That's because they release it as a playground available to both subscribed and non-subscribed players for free gear; the climate therefore is even less useful to actual information from its broad strokes than the cacophony of the live servers. Compare that to closed beta testing, where Blizzard specifically asks leading guilds who know what they're doing, what apparent flaws will actually penalize choices in loadout or composition, by what margins, what feels "off" to a skilled player, and maybe even suggest what can be done about those issues, to join and test their stuff.
You can read Jeff Kaplan's comments on what would be necessary to make the PTR a useful testing ground in Overwatch. It's not an easy process. In the end any game's mechanics must be developed with its optimal outputs in mind, but a random testing bay is not going to spontaneously produce the player conditions necessary to find or make use of those.

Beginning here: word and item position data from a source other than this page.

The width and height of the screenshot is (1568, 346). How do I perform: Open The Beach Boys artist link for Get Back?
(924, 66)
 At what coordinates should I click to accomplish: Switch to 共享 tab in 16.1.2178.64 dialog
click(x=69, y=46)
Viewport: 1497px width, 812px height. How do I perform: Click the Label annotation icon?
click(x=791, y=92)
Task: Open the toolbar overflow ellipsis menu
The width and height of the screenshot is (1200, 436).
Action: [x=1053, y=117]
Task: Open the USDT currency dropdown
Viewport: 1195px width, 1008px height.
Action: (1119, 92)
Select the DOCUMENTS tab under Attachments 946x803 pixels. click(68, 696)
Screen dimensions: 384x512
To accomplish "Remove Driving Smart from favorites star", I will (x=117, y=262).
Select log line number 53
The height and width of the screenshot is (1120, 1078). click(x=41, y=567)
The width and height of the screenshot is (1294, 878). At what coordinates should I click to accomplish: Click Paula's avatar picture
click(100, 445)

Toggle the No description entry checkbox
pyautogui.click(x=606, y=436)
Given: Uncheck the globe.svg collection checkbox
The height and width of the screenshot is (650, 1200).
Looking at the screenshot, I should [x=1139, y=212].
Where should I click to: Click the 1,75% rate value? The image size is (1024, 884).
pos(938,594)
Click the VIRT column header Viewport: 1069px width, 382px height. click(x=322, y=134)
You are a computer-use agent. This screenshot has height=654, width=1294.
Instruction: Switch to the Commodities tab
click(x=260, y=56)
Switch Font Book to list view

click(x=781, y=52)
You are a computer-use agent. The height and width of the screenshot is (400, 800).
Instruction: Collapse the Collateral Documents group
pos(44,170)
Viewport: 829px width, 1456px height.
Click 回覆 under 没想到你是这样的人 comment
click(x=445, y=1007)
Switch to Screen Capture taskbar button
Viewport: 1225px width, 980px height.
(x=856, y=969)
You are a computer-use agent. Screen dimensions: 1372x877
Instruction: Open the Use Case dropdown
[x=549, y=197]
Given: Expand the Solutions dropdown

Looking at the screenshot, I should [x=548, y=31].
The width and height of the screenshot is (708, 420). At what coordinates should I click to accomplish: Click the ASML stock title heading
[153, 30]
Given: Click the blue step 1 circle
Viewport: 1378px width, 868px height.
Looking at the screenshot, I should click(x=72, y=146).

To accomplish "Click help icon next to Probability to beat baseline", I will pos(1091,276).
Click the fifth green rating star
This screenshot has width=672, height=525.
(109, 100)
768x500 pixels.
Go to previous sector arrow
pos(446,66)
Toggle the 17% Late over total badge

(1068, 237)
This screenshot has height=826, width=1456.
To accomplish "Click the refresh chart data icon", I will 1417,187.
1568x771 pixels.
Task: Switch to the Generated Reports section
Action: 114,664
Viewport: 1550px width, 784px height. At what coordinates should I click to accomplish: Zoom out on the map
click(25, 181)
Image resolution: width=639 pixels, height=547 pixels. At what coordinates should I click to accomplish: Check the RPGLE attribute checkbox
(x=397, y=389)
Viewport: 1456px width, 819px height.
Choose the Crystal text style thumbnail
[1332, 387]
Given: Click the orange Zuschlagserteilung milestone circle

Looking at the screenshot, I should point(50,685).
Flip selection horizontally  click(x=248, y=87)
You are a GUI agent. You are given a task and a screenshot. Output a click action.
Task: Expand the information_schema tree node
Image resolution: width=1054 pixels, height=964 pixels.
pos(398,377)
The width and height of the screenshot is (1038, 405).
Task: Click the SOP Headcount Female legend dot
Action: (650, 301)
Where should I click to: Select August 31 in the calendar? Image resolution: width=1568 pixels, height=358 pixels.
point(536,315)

But that doesn't remove the value of allowing those who can actually make something of the information given to do so. It just means that there's very little usable information discrepancy between theory-crafting from the paper data and from the practical data, so long as the paper data is willing to include fight conditions. In all other cases, the theorycrafting, done well, is usually more accurate to the outcomes of a given tier than the experiential findings of a PTR by people who, frankly, are highly divorced from optimal play. Their opinions on the gameplay, numbers taken out of the equation, is essential and likely even matter more than the voices of those who tend to theorycraft, simply because they, unlike dedicated performers, are the majority. But when people start arguing performance in based on experiential findings (or worse yet, without any objective data collection, e.g. by detailed parsers) in non-optimal settings, that's where **** hits the fan.
tl;dr: Your average engaged (e.g. willing to learn) players best informs on gameplay appeal to the overall playerbase. Your high performers best inform on performance. Mixing the two data sets unknowingly can greatly diminish test accuracy. This nonetheless does not invalidate that data; it just makes it harder to sort when the testing grounds are not well set or defined.